Irwin LJ was less convinced that ABC’s claim could be advanced on the basis of a duty of care to her arising from her participation in family therapy (rather than through her biological relationship to her father). He also expressed doubt about founding the claim as a human rights breach under Article 8, rather than on the basis of common law. Nevertheless he left the claimant free to argue both of those positions in a substantive hearing of the case.
ABC’s case had been struck out in the High Court on the basis that it was not reasonably arguable.
::::
REQUIREMENT 1: According to the passage on ABC's case, on what basis had the case been struck out in the High Court?
REQUIREMENT 2: Continue the passage on ABC's case, starting after its final sentence.
::::
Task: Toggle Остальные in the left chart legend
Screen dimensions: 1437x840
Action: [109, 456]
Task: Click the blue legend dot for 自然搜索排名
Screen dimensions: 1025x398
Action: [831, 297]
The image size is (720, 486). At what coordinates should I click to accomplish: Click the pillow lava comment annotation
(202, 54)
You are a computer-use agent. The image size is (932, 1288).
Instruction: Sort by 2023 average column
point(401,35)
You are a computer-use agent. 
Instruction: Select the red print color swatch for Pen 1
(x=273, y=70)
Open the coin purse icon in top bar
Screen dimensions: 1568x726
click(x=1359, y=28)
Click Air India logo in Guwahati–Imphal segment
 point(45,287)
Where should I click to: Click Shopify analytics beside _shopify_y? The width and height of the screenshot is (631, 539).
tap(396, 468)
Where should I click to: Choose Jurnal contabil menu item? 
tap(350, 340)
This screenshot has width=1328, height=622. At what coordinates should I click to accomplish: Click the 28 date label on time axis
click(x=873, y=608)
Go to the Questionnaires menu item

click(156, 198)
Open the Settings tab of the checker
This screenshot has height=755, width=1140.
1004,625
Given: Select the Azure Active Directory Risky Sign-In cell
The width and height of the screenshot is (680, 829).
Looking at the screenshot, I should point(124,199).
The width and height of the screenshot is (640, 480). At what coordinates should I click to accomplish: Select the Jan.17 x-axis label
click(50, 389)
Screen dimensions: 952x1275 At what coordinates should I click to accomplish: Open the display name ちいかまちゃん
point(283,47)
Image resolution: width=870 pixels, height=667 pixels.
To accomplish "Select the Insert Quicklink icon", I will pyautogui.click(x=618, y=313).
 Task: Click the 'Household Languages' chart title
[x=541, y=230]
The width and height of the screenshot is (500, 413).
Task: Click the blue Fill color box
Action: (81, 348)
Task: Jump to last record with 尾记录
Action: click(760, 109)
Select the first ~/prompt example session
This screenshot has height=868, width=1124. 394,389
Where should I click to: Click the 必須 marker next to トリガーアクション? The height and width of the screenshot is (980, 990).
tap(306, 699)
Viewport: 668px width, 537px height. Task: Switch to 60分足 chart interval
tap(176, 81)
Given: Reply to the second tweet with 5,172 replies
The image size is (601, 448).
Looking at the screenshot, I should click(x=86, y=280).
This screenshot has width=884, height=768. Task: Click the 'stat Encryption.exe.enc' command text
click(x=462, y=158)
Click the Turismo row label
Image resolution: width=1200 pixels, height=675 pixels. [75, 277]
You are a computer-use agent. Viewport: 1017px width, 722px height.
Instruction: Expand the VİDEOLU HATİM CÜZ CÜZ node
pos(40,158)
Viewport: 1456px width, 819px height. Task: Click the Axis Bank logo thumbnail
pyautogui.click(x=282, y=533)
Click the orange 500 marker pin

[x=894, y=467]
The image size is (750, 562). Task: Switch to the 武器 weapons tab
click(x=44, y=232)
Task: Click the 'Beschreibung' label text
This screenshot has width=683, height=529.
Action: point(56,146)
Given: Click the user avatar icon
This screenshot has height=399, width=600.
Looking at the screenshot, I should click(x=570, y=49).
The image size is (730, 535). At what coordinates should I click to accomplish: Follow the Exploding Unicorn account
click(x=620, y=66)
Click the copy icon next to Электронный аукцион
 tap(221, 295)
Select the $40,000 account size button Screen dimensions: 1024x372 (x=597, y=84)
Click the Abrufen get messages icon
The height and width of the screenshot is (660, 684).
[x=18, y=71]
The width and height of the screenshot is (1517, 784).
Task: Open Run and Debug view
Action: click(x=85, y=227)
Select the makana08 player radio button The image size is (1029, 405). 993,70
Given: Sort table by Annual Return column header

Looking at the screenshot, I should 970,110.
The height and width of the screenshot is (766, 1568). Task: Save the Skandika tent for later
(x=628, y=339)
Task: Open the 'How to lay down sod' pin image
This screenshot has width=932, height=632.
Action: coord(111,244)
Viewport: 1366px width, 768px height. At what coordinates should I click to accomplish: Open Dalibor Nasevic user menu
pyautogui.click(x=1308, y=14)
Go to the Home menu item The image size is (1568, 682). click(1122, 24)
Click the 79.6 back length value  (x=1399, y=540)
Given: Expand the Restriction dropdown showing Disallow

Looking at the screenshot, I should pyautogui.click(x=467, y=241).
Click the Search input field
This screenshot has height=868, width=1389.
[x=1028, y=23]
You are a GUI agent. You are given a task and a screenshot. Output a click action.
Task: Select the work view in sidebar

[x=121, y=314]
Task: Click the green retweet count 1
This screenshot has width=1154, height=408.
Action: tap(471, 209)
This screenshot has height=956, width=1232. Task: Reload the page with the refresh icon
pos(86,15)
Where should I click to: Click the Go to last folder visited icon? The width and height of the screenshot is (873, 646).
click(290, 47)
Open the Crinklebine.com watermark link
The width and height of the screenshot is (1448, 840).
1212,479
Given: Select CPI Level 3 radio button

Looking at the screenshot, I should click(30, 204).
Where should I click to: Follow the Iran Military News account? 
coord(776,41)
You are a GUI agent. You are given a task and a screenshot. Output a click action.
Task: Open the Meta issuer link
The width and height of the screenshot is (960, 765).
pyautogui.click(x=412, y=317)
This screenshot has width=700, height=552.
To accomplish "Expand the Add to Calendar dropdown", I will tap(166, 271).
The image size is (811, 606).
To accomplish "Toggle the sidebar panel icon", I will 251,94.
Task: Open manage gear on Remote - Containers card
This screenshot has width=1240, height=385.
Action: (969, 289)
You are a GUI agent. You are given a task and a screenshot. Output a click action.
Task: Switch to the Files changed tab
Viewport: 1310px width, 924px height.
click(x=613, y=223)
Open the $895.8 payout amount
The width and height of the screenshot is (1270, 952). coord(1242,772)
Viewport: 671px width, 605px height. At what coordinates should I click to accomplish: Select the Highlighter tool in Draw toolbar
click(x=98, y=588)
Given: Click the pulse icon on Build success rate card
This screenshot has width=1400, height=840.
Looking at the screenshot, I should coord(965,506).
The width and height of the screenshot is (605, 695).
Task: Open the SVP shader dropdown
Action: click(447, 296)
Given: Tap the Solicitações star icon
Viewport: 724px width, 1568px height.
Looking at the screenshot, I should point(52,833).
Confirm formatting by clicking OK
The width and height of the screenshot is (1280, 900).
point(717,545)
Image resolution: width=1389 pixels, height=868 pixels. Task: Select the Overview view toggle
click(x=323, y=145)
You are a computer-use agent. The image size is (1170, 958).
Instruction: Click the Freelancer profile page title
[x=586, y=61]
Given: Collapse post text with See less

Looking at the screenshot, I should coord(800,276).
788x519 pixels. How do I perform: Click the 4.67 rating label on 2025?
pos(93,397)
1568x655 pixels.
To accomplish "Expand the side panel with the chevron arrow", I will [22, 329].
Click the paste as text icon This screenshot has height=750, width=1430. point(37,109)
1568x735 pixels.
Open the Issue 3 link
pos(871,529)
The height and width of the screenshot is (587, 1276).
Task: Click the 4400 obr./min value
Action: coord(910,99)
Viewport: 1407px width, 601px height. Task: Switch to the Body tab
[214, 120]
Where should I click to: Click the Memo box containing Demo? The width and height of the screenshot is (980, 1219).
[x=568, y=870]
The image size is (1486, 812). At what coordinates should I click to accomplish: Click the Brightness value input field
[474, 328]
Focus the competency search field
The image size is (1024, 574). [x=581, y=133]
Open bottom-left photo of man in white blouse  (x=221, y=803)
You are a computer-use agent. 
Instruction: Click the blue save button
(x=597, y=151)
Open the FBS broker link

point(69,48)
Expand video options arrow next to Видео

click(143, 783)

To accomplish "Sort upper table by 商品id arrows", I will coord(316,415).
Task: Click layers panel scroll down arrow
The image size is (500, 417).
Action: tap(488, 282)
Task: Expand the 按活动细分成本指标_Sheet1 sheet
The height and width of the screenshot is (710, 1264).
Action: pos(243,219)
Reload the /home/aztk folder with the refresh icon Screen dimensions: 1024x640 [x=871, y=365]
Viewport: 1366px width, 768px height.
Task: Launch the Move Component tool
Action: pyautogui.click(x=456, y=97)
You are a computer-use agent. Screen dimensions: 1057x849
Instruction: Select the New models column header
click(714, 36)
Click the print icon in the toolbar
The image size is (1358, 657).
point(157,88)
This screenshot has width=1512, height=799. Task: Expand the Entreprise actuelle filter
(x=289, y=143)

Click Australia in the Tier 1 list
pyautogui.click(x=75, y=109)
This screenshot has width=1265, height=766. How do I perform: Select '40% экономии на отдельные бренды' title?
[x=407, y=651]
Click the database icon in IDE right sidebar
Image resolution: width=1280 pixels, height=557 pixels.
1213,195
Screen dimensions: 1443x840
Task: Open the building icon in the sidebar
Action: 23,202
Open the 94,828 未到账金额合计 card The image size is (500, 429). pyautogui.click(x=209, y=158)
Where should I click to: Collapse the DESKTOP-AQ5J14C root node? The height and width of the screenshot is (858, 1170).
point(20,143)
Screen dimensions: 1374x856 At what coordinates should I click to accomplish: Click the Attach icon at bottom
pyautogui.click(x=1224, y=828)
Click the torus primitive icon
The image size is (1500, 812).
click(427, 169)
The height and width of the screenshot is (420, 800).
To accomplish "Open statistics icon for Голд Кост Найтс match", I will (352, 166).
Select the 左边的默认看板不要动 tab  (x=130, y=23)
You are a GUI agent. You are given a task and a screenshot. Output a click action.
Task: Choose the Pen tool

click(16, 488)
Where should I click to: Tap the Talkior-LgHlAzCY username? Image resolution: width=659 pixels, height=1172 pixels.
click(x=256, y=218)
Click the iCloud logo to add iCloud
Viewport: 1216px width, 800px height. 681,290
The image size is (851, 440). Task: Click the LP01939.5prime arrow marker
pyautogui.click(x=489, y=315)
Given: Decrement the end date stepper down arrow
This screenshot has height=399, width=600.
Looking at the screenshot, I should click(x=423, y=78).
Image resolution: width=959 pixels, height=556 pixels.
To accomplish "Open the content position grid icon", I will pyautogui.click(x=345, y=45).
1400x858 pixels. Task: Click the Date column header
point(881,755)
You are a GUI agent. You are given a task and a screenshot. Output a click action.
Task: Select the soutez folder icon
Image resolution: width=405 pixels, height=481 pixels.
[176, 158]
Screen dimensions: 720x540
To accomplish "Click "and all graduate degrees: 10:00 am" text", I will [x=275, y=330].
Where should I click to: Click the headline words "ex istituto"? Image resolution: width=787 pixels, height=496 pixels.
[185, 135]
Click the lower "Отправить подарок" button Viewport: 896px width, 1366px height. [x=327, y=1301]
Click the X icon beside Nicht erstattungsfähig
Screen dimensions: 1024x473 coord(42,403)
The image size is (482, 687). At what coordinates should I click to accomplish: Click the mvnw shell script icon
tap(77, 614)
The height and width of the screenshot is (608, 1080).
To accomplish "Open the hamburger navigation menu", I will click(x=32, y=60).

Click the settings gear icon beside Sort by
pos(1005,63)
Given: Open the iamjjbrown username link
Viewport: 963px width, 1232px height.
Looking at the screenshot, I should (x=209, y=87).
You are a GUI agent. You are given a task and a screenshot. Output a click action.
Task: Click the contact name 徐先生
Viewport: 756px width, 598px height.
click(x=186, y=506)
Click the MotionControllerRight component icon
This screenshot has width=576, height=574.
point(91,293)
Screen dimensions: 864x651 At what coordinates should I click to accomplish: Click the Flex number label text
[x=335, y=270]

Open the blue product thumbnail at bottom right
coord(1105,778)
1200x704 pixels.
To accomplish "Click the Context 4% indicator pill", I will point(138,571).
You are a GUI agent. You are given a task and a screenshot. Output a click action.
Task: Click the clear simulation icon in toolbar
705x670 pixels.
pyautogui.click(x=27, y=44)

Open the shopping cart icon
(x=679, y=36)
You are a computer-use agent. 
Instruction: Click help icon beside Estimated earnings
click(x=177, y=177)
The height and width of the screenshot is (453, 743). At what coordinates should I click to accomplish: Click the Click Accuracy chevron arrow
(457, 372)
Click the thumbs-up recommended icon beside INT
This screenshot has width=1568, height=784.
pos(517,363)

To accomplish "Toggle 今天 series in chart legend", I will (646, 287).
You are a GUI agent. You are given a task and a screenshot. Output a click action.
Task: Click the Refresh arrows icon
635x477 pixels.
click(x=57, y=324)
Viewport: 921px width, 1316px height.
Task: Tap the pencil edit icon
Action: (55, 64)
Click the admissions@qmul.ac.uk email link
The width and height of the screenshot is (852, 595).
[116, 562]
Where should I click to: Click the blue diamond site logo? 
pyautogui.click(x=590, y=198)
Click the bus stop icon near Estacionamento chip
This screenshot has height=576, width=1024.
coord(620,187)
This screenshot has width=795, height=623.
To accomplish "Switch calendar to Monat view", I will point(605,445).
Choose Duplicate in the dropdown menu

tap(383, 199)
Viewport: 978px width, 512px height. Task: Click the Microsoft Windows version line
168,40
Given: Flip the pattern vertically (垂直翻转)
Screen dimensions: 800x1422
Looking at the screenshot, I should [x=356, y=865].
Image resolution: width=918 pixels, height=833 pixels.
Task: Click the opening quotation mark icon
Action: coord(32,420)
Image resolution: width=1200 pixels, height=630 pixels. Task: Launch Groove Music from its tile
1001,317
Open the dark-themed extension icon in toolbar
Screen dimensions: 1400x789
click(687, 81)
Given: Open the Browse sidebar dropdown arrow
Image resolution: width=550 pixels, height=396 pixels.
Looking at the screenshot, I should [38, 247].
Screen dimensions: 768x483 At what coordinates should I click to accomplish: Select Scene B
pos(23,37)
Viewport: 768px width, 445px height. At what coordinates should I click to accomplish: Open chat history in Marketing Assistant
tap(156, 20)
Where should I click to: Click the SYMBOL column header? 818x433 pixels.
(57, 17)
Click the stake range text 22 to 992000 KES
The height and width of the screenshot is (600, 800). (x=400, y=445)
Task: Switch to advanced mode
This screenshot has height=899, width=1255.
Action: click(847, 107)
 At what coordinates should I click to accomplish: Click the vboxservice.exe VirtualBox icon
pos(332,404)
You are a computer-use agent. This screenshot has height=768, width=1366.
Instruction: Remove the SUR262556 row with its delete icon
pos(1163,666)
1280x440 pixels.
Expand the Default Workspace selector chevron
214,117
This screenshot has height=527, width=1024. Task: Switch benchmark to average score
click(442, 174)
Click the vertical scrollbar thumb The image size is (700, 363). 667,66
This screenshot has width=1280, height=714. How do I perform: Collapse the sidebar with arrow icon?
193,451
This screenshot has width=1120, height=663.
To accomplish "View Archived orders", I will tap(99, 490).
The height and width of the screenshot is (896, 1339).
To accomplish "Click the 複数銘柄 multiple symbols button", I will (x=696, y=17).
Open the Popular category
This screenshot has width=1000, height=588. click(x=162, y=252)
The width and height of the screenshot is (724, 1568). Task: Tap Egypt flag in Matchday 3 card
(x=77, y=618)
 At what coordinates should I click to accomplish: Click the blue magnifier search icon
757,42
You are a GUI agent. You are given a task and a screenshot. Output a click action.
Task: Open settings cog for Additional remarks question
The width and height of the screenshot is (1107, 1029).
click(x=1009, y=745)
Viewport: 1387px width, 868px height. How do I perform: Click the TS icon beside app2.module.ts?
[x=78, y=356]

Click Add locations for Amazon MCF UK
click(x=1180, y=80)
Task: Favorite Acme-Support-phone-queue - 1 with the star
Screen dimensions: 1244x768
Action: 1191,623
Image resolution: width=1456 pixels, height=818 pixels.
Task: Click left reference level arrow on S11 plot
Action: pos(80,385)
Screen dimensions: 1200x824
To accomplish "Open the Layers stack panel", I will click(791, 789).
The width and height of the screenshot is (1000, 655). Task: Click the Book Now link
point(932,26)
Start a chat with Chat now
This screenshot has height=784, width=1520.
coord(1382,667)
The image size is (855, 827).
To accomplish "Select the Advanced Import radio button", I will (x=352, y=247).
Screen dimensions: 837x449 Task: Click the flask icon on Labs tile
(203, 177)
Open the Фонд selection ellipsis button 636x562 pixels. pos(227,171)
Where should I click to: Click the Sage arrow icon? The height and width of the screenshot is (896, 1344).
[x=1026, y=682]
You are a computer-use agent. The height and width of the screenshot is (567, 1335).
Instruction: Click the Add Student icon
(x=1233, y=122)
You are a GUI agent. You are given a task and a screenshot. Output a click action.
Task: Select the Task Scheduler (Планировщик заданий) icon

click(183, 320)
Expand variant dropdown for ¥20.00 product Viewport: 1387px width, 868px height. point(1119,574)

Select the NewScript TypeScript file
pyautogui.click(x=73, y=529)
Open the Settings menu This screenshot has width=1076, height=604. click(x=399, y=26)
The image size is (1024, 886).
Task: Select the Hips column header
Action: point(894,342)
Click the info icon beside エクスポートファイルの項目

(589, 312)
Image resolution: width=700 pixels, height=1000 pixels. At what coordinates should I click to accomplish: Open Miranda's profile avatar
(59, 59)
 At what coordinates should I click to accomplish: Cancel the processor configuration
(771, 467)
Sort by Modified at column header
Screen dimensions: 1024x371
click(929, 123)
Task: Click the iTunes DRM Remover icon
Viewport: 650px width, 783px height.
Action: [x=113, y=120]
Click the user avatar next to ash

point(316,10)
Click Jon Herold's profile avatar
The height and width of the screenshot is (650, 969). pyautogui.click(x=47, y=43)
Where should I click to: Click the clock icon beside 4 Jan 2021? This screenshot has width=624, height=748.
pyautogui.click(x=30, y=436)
::::
ANSWER SECTION 1: It was struck out on the basis that it was not reasonably arguable.

ANSWER SECTION 2:
The Court of Appeal, therefore, has merely found that ABC case is arguable. Essentially that means that it is legally feasible for the claim to succeed. However, it definitely does not mean that the claim will succeed at trial. But it will certainly be an interesting case to watch. If it were to succeed, social care and health practitioners will need to exercise more caution in ensuring clear and legally literate thinking when making decisions regarding breaching confidentiality and in recording the reasons for their decisions – including decisions not to disclose information. Decisions of a similar nature are becoming more common with the developments in genetic testing and, unless parliament decides to legislate on the issue, the courts are likely to need to continue to wrestle with where to draw the boundaries between patient confidentiality and risk to other individuals.